Logo
Recenzje

French Open – teatralna rekonstrukcja słynnego meczu

2.06.2025, 13:15 Wersja do druku

„French Open” w reż. Cezarego Tomaszewskiego we Wrocławskim Teatrze Pantomimy. Pisze Michał derkacz w portalu wroclaw.dlastudenta.pl.

fot. Rafał Skwarek

Od 31 maja 2025 roku we Wrocławskim Teatrze Pantomimy można oglądać „French Open” – rekonstrukcję meczu pomiędzy Igą Świątek i Naomi Osaką z półfinału Rolanda-Garrosa z 2024 roku. Słusznie unika się mówienia o tej produkcji jako o spektaklu, a najlepiej dzieło to opisuje określenie „eksperyment sceniczny”, choć i o scenie nie może być tutaj mowy, bo scenografia to po prostu… kort tenisowy w skali 1:1. Czy warto zatem wybrać się na mecz bez piłki z wynikiem, który jest powszechnie znany?

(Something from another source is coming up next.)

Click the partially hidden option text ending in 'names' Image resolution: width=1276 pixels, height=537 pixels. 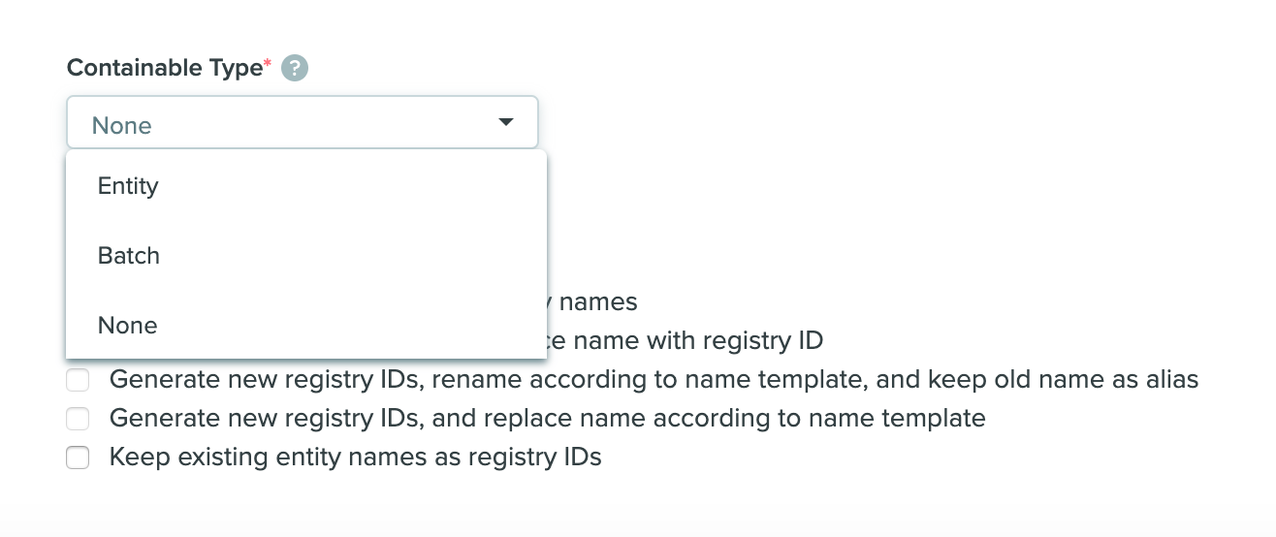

„French Open” to trwający 2,5 godziny mecz tenisowy bez piłki, podczas którego aktorki starają się możliwie realistycznie odwzorować przebieg starcia Polki z Japonką, kiedy to Iga odwróciła losy niemal nieuniknionej porażki. Agnieszka Dziewa i Karolina Pewińska wykonały ogromną pracę, aby nauczyć się tej tenisowej choreografii, ale niestety z aktorstwem nie ma to wiele wspólnego. Co więcej, samej pantomimy jest jak na lekarstwo, bo posługują się nią tylko pozostałe osoby z obsady symulując zachowanie sędziów czy chłopca do podawania piłek (Eloy Moreno Gallego występem tanecznym w przerwie wzbudza największe emocje).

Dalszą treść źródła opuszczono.